-- WHAT TO DO --
Answer these questions using the audio review excerpt below.
1. Which model might the Gemini lose out to for the reviewer?
2. Which country is Meze from?
3. Which Meze product was the company's first in-ear design?

-- DOCUMENT EXCERPT --
.....
Sonically, it sounds incredibly cohesive, smooth, and detailed. Perhaps a little too smooth sounding and polite for me. I would rank it on par with some of Nobles’ high end designs in terms of multi driver cohesiveness and balance, but it might lose out to the K10 for me as I prefer a more aggressive, energetic sound. However, the Gemini has laser-like precision in the accuracy of imaging and reproducing details, especially in small textural details and high frequency micro details. Soundstage is quite spacious as well, so this is something that I would highly recommend as well for the discerning listener.
Meze is a small audio company from Romania, best known for their headphones the 99 Classics. I had an opportunity to review the Meze 12 Classics last year, which was their first foray into the world of in ear designs. While the wood and aluminium housing design and build quality were excellent, the cable microphonic and slightly bloated mid-frequency sound left much to be desired in my mind. With that in mind though, I did finally had a chance to try the Meze 99 Classics headphones at the expo and all I could say was wow. It’s a superbly well designed portable headphone made of premium materials with a classic look. The sound is probably one of the most natural sounding in I’ve tried in terms of headphones – bass is not bloated or boomy and has just the right amount of impact to keep it fun, vocals are well balanced and it’s just an overall great product.
.....
-- SUPPLIED DATA --
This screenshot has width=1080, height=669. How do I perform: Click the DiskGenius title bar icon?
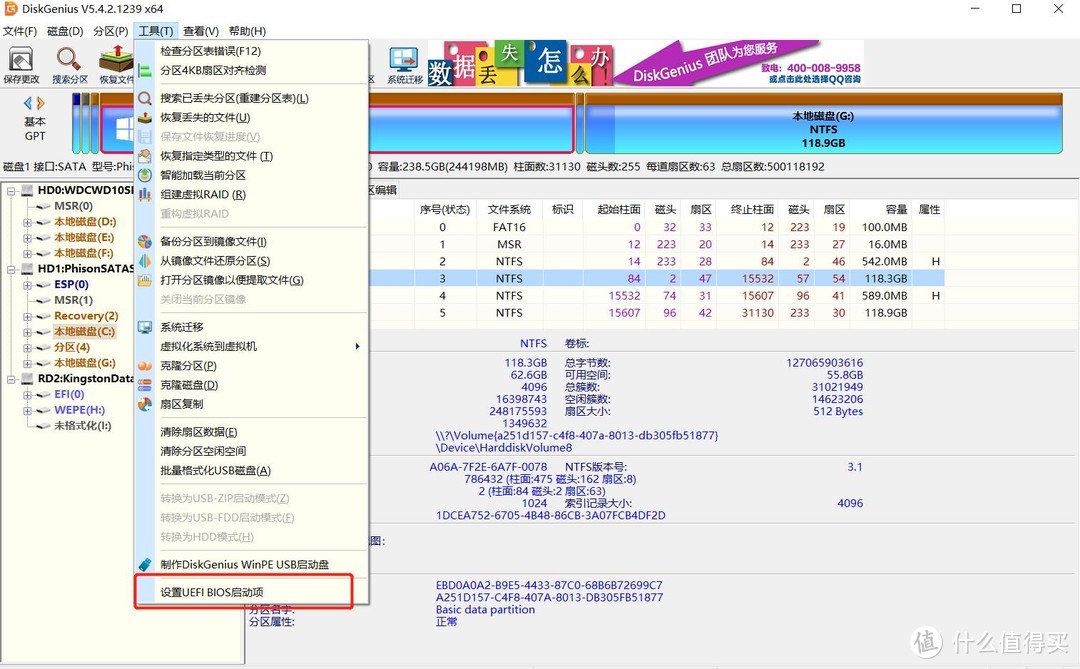click(x=10, y=9)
.....
-- FINISHED EXERCISE --
1. The K10
2. Romania
3. The Meze 12 Classics